IDC Japanは3月16日、全世界の人工知能(AI)市場についての予測を発表した。同社はソフトウェア、ハードウェア、サービスの各カテゴリーを含む全世界のAI市場は、2022年には前年比19.6%成長し売上額は4,328億ドル(約51兆2,169億円)になると予測した。また、この市場は2023年には5,000億ドルを突破すると見込まれている。
「言語、音声、視覚テクノロジー、そして複合的なAIソリューションの進歩により、人間の効率性に革命的な変化が起こりつつある」と、米国IDC Worldwide Artificial Intelligence (AI) and Automation Research グループバイスプレジデント Ritu Jyoti氏は述べている。
3つのカテゴリー「AIハードウェア」「AIソフトウェア」「AIサービス」のうち、2022年にはAIハードウェアおよびAIサービスの支出成長ペースが速まる結果、支出額におけるAIソフトウェアのシェアが若干低下すると同社は予測。この傾向は2023年まで続く見通しという。全体として、今後5年間で最も急速な支出増加が見込まれるのはAIサービスであり、年間平均成長率(CAGR:Compound Annual Growth Rate)は22%に達すると見られるという。一方、AIハードウェアのCAGRは20.5%。
AIソフトウェアの内訳をみると、AIアプリケーションが2021年前半の支出額で47%を占め、次いでAIシステムインフラストラクチャソフトウェアが35%となっている。成長率の観点で最も大きい伸びが予測されるのはAIプラットフォームであり、5年間のCAGRが34.6%と見込まれている。
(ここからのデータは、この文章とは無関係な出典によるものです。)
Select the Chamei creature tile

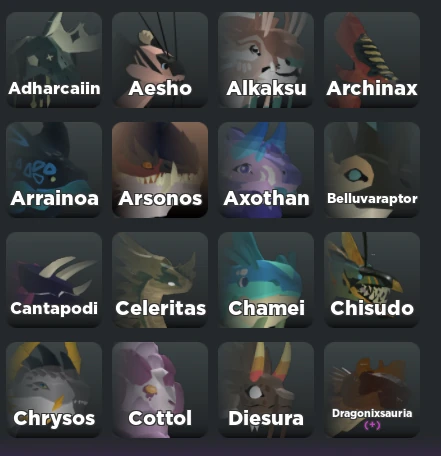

そのAIアプリケーションの中でも、AI CRMやその他のAIアプリケーションと比べて、AI ERMが今後数年間で最も急速な成長が見込まれている。そのうち最も急速な成長が見込まれるのはAIライフサイクルソフトウェアであり、5年間のCAGRは38.9%と予測されている。
AIサービスのカテゴリーでは、AI ITサービスが2021年の前半に前年比20.4%の成長を示し、世界全体の支出額が184億ドルに達した。この成長率は、2022年には22%に伸び、予測期間の終わりまで同じペースで成長が続く見通という。AIビジネスサービスも成長率の観点で大差はなく、5年間のCAGRは21.9%と見込まれており、2025年には、AIサービスの全体的な支出額が526億ドルに達するとIDCは予測している。
一方、ソフトウェアおよびサービスと比べて、AIハードウェアのカテゴリーはマーケットシェアの観点で最も大きく成長しており、2021年の前半にシェアが0.5%増加した。2022年にはマーケットシェア5%に達し、前年比24.9%の成長が予測されている。AIストレージは2021年前半、AIサーバよりも成長したが、2022年にはこの傾向は逆転する見通しという。AIストレージの成長率19.7%に対し、AIサーバは26.1%の成長が予測され、支出額に占めるシェアの観点では、AIサーバが80%以上の圧倒的なシェアとなっている。
「さまざまなAI市場セグメントにおける支出額全体から見ると、AIハードウェアの割合は小さいものに過ぎない」と、米国IDC Performance Intensive Computing リサーチバイスプレジデントのPeter Rutten氏は述べている。